[Start of section]

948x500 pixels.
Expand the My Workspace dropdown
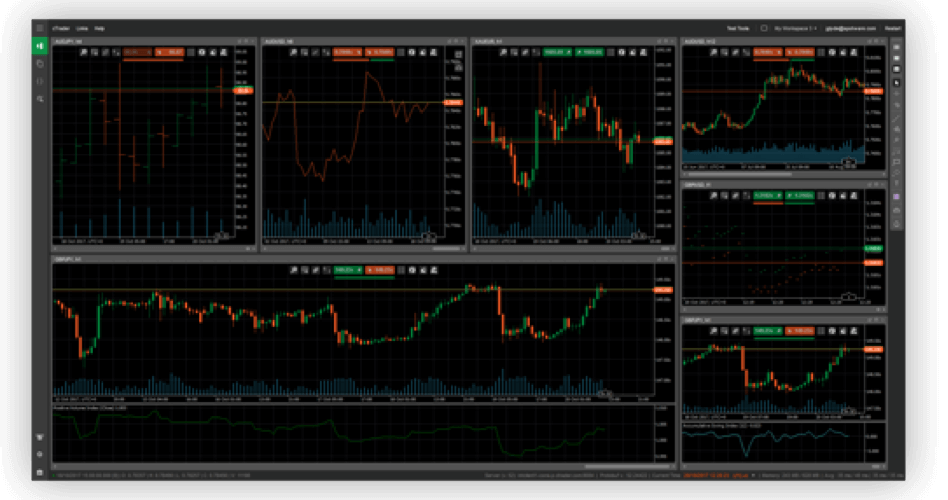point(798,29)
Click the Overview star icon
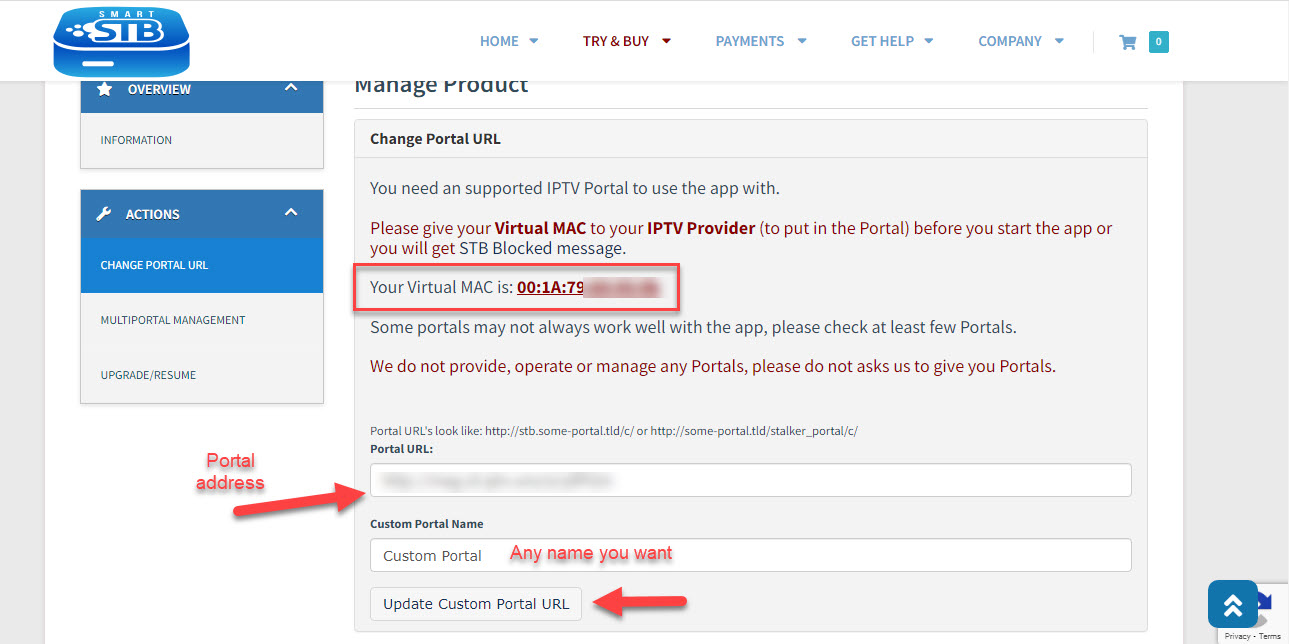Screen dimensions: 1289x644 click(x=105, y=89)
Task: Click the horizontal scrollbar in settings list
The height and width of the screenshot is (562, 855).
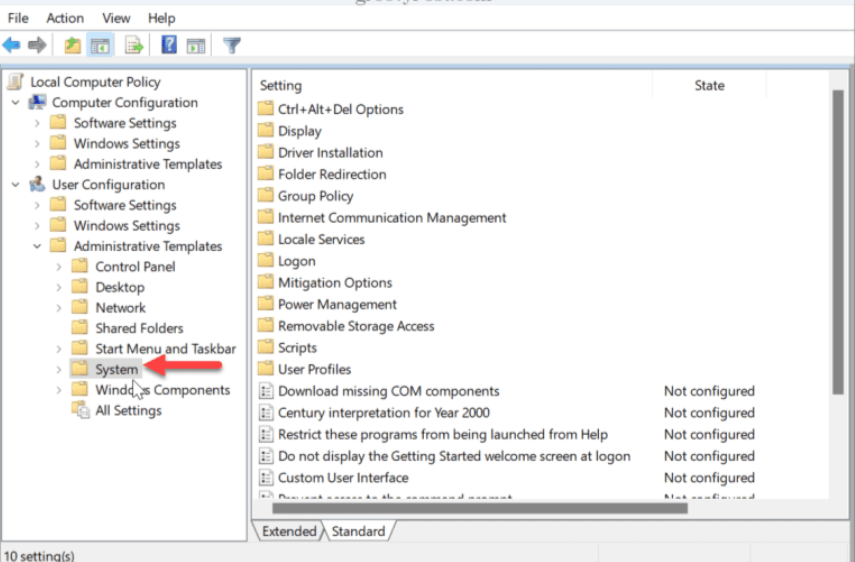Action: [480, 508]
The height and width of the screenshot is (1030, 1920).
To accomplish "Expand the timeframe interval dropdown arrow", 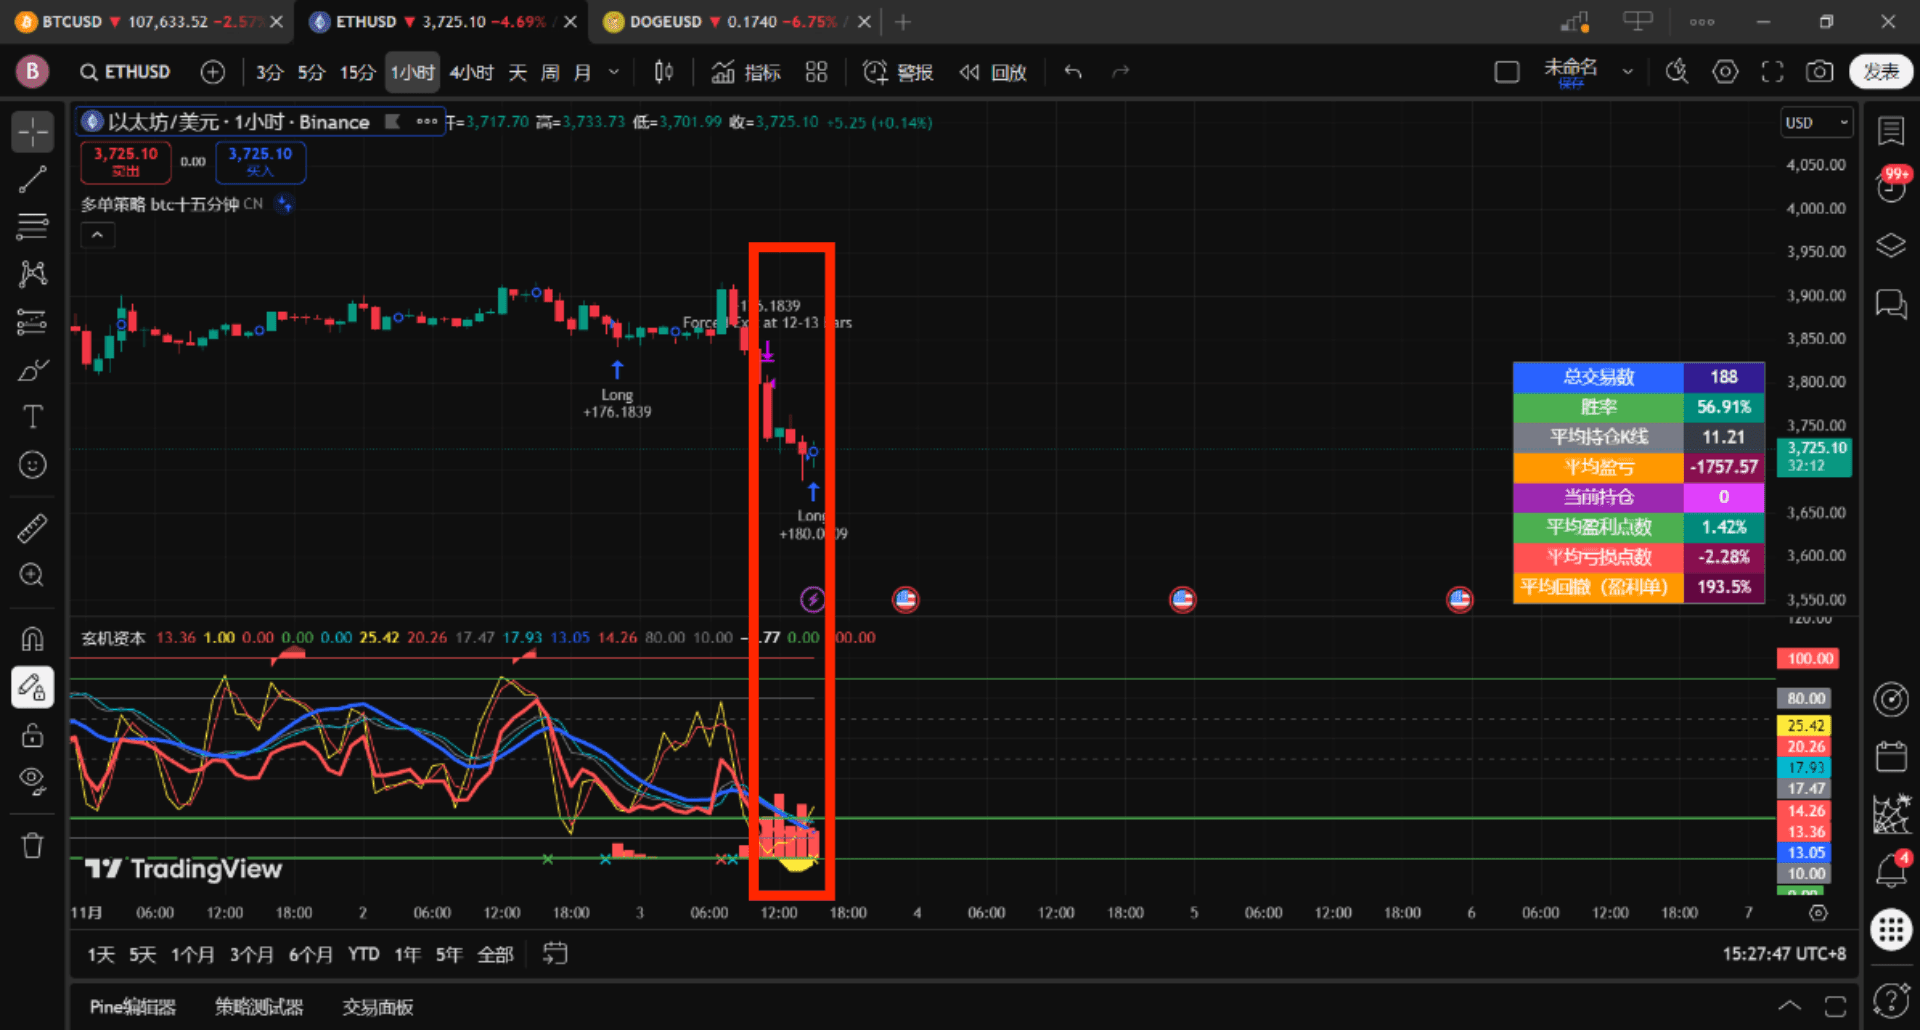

[End of section]

__REQUIRED WORK__
The result should be a transcript of the lines from the line containing "The height and width of the screenshot is (562, 855)." through the end of the listing above, exact, inclusive, and without pictures.

__ANSWER SPACE__
The height and width of the screenshot is (562, 855).
Action: [480, 508]
The height and width of the screenshot is (1030, 1920).
To accomplish "Expand the timeframe interval dropdown arrow", 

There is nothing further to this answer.